(Rows of pointing data)
★ ★ ★ ★

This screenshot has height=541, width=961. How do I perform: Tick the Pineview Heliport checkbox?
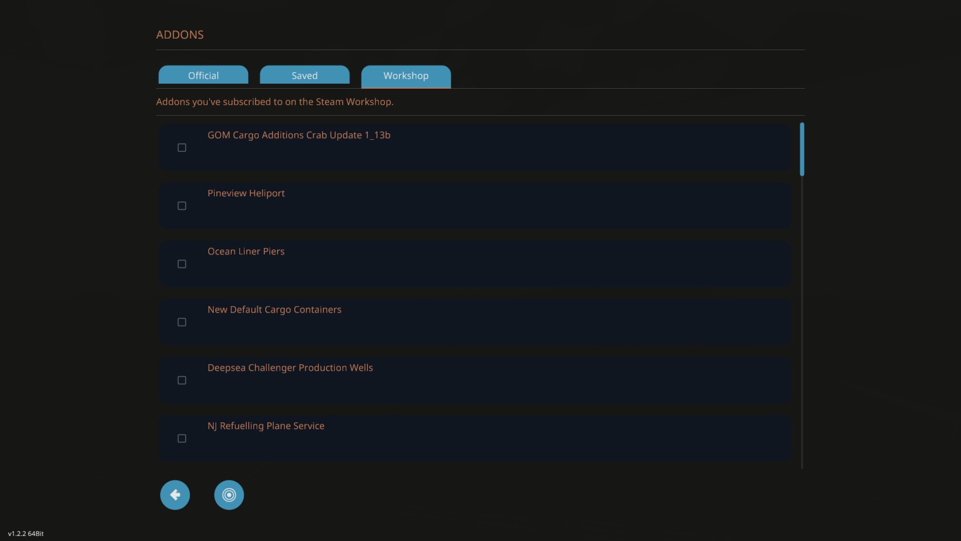[x=182, y=206]
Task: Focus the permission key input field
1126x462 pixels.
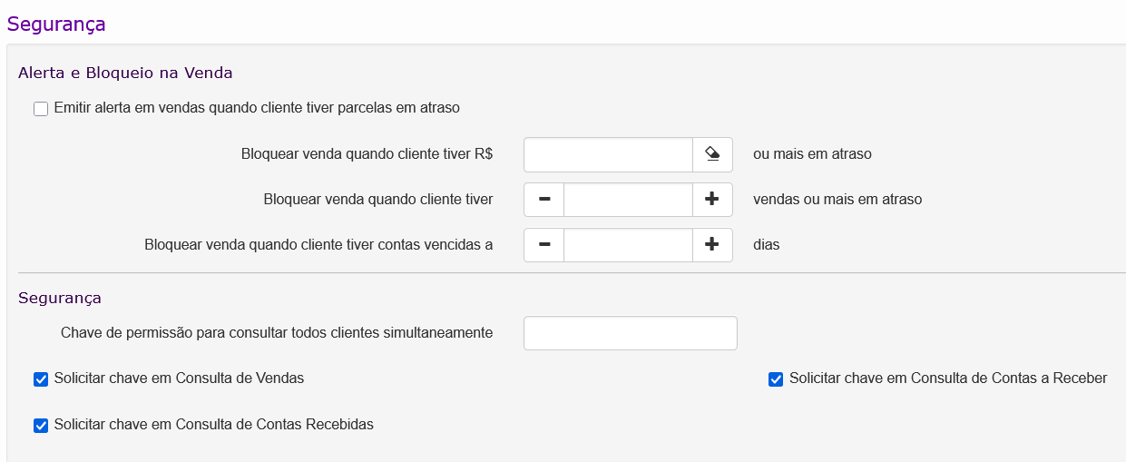Action: [x=630, y=333]
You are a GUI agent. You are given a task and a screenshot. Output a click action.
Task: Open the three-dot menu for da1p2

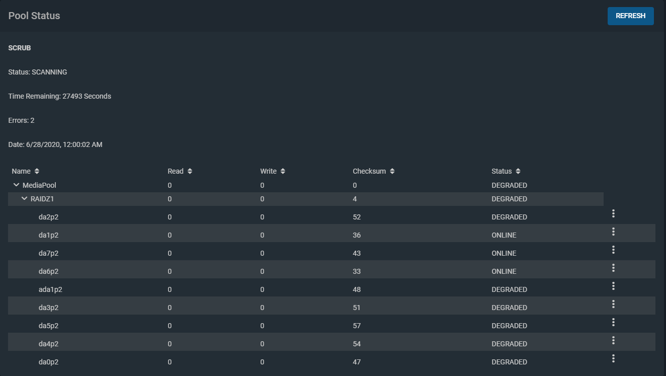pyautogui.click(x=613, y=232)
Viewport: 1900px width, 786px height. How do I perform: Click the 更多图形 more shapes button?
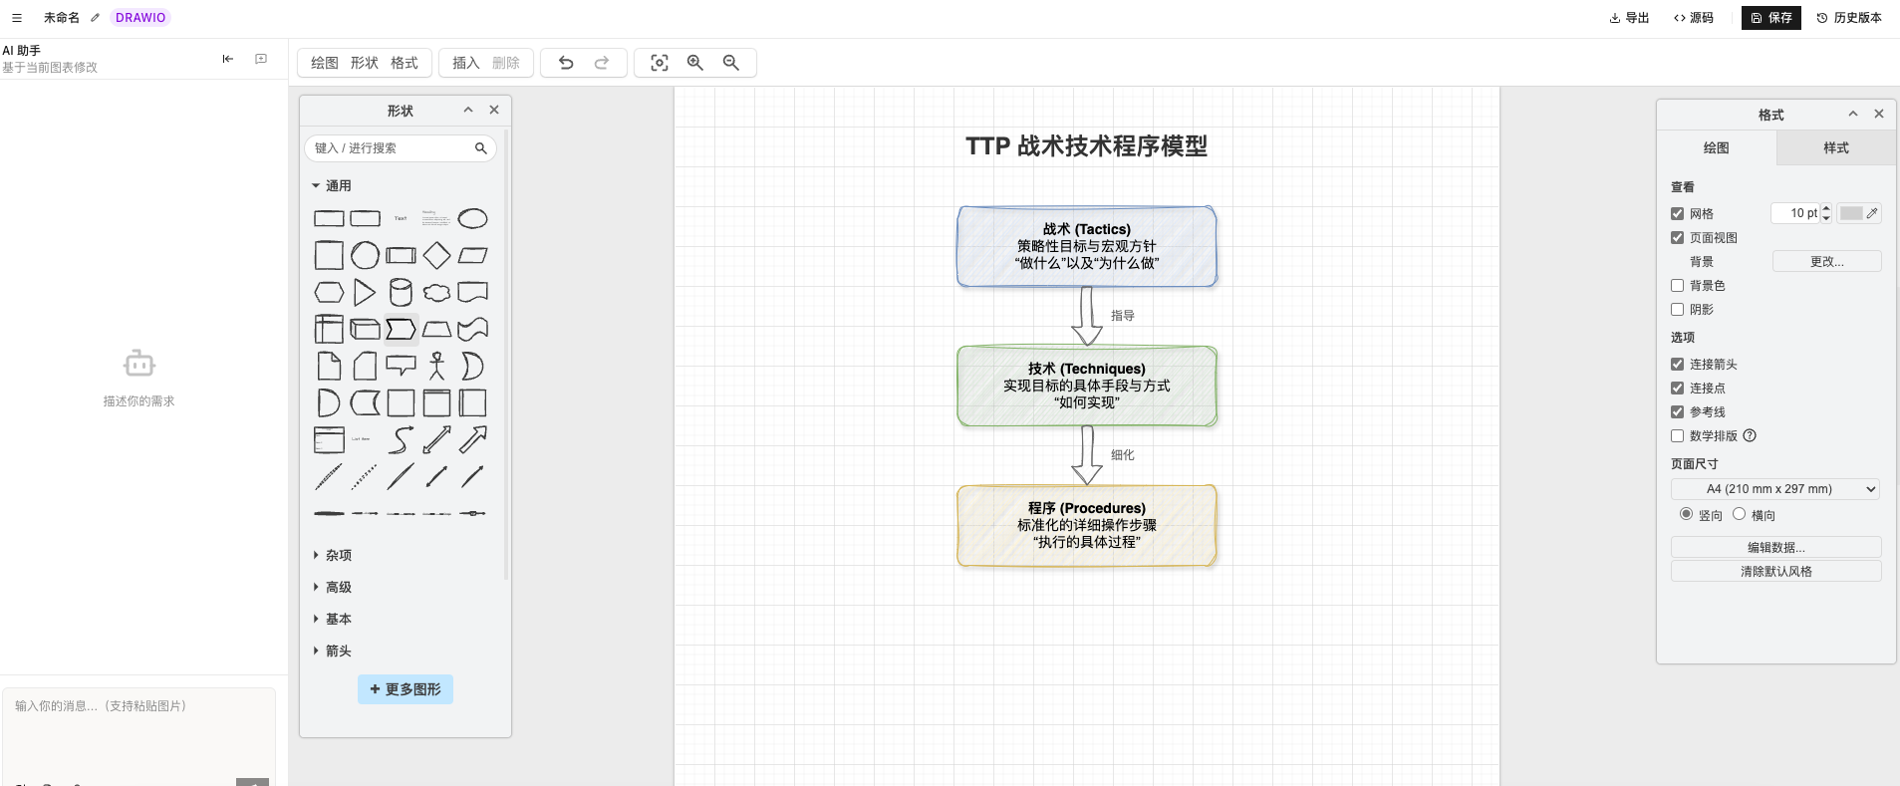click(406, 689)
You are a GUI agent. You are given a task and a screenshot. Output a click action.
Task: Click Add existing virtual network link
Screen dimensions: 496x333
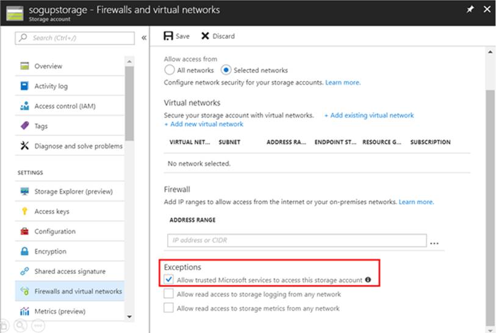tap(368, 115)
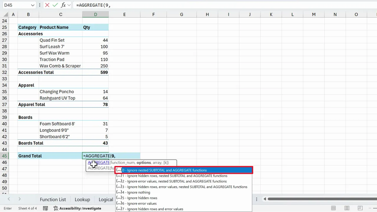Open the Name Box dropdown
Image resolution: width=377 pixels, height=212 pixels.
pos(33,5)
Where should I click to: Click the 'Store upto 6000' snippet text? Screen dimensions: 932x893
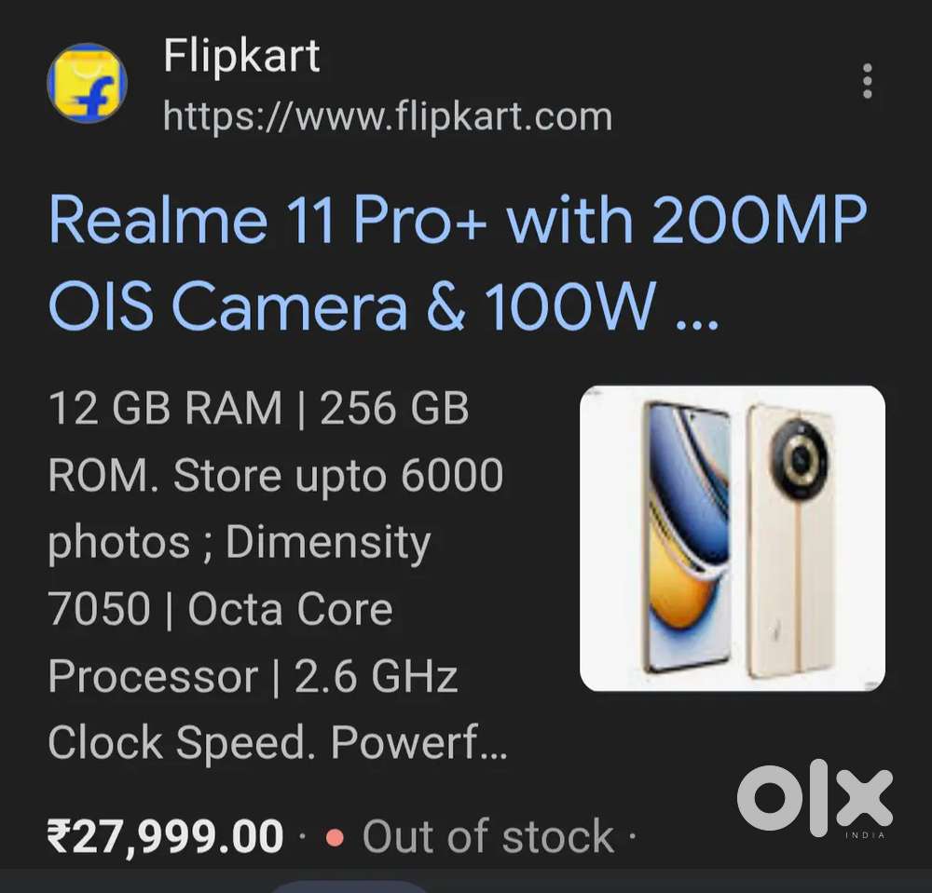coord(338,476)
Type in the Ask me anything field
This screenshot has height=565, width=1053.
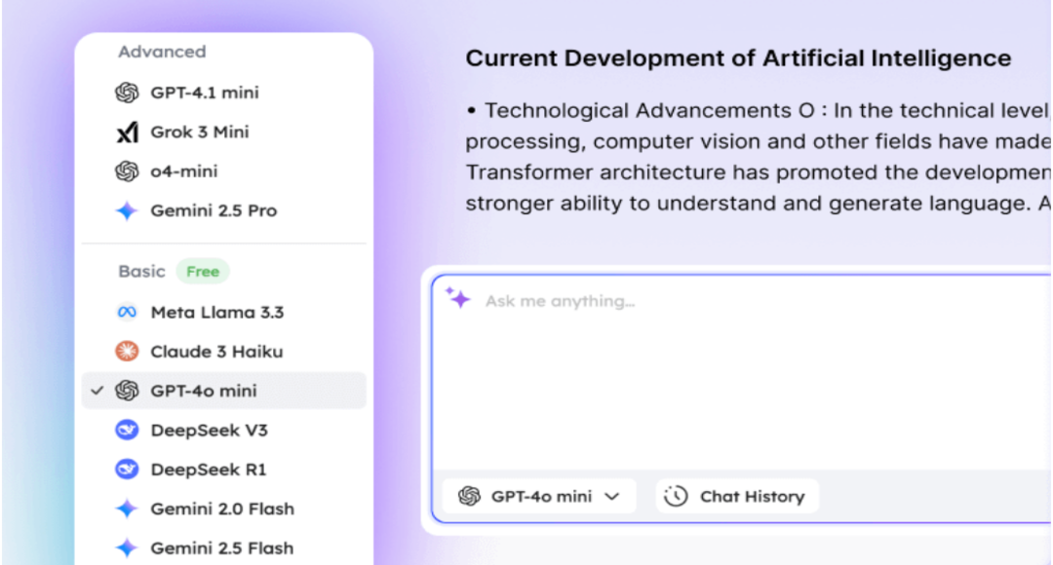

★ ★ ★ ★

EXERCISE BRIEF
Return all of the rows above line for line without changing any words, and omit the pictures.

ANSWER TO THE EXERCISE
This screenshot has height=541, width=961. How do I perform: Tick the Pineview Heliport checkbox?
[x=182, y=206]
Task: Focus the permission key input field
1126x462 pixels.
Action: [x=630, y=333]
You are a GUI agent. You are given a task and a screenshot. Output a click action.
Task: Open the three-dot menu for da1p2

pyautogui.click(x=613, y=232)
Viewport: 1900px width, 786px height. How do I perform: Click the 更多图形 more shapes button?
click(406, 689)
You are a GUI agent. You are given a task and a screenshot. Output a click action.
Task: Click Add existing virtual network link
Screen dimensions: 496x333
tap(368, 115)
Open the Name Box dropdown
Image resolution: width=377 pixels, height=212 pixels.
pos(33,5)
Where should I click to: Click the 'Store upto 6000' snippet text? Screen dimensions: 932x893
coord(338,476)
Type in the Ask me anything field
This screenshot has height=565, width=1053.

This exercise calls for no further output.